The key thing to understand is that React is not only chasing cache hits. It is managing what remains visible to the model as the turn evolves. The stable prefix, the three cache points, react.hide, TTL pruning, and compaction all serve that same goal: keep context efficient while still leaving the important things recoverable through summaries, turn indexes, and exact logical paths.

Short version: previous-turn cache point keeps the earlier prefix reusable, pre-tail cache point defines the editable tail, tail cache point moves with the latest stable round, react.hide clears garbage only in that tail, TTL pruning hides old payloads, and compaction inserts a summary only when the visible stream reaches the hard ceiling.

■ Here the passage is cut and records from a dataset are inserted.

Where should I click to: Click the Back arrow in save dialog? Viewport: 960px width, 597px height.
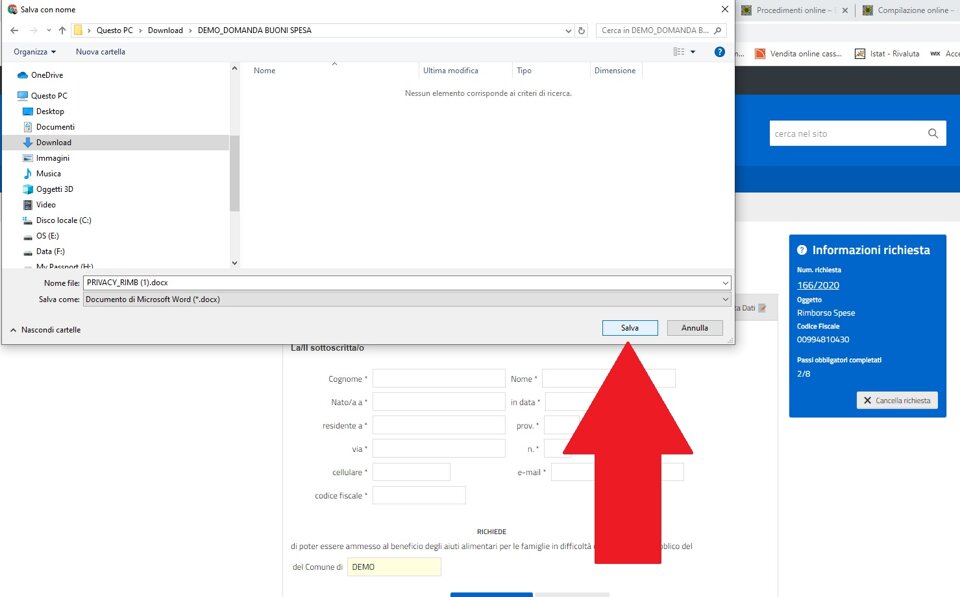pos(14,31)
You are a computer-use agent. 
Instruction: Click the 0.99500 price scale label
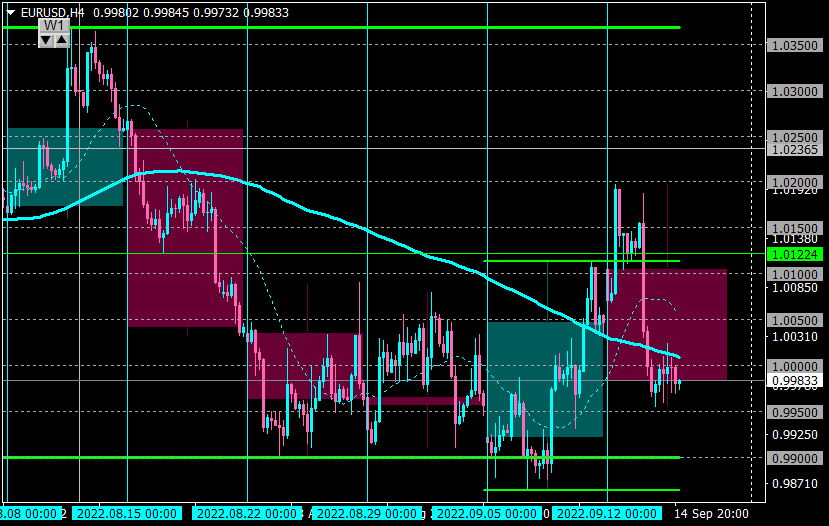coord(795,412)
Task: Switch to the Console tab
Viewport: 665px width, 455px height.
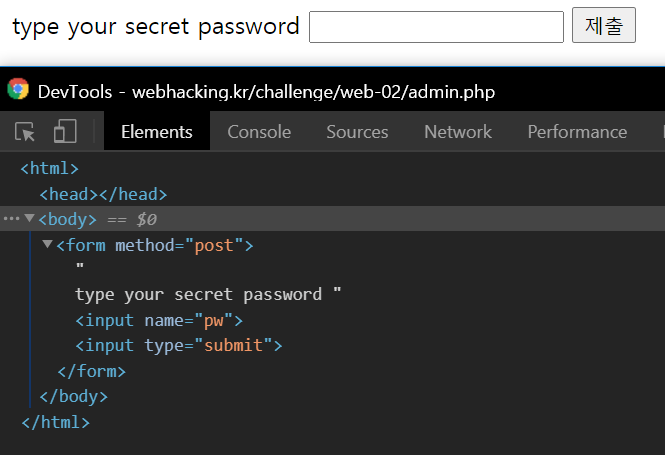Action: 259,132
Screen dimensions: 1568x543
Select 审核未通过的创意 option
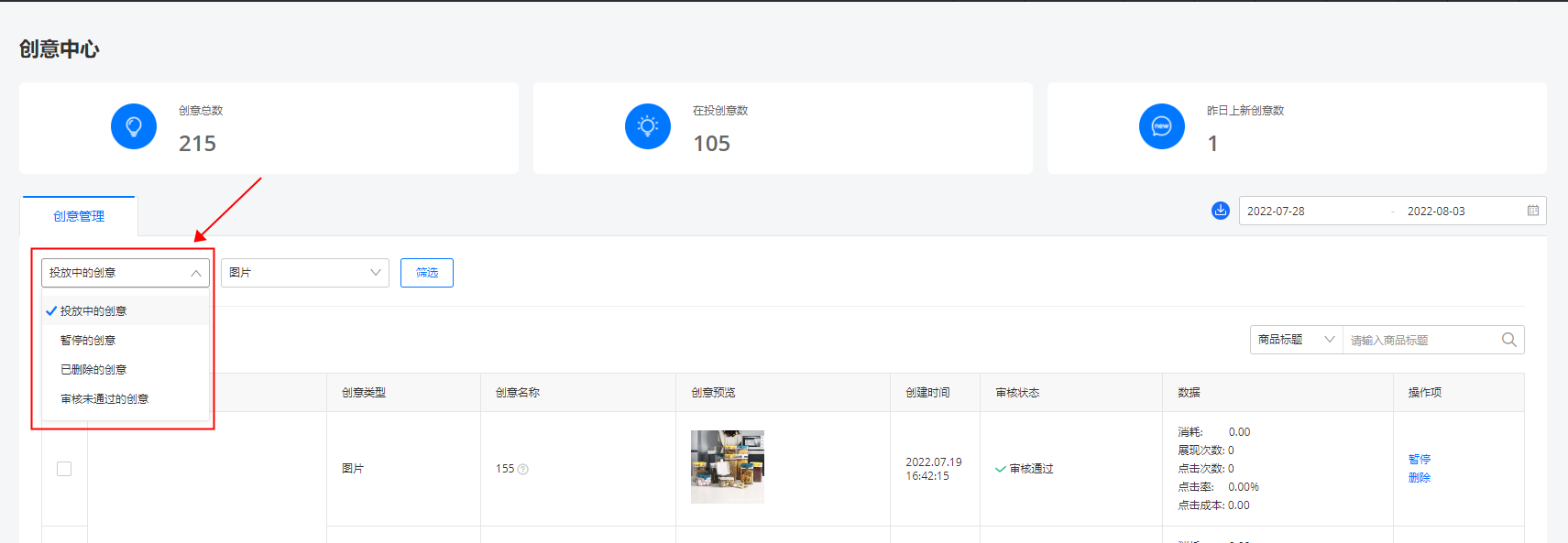click(x=104, y=399)
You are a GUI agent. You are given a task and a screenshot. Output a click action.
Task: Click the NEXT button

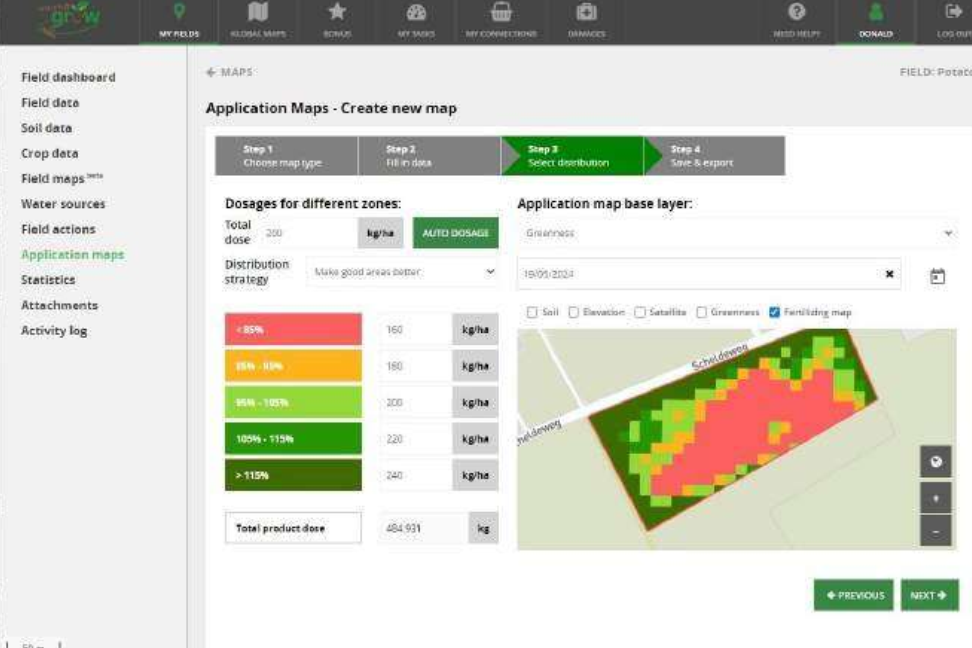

Cache is not durable user memory. Cache points and compaction decide what is cheap and visible in the current rendered context. Durable user memories live in the memory subsystem, can be inspected in the memory widget, and may appear only as a compact ANNOUNCE hotset when that subsystem is enabled.

1. The strategy starts with the shape of the rendered context

React renders a stable stream first, then appends SOURCES POOL and ANNOUNCE at the tail. That tail is intentionally uncached. The cache points live only in the stable stream. This matters because it lets the expensive reusable prefix stay calm while the live operational surface can keep moving every round.

Inside the rendered stable stream, React uses three anchors:

CP1 prev-turn: the last block before the current turn header
CP2 pre-tail: a checkpoint offset from the tail by cache_point_offset_rounds, present only when enough rounds exist
CP3 tail: the last block of the latest stable round

CP1 is about cross-turn reuse. CP2 and CP3 are about the current turn’s moving frontier.

There is also one more cache anchor outside the timeline stream. The decision call builds the system instruction as a separately cached system message, so the full request has a fixed system-instruction cache point first, then the three timeline checkpoints shown here. In other words: this article’s diagram focuses on the three cache points in the rendered timeline, not the prompt-level system cache marker.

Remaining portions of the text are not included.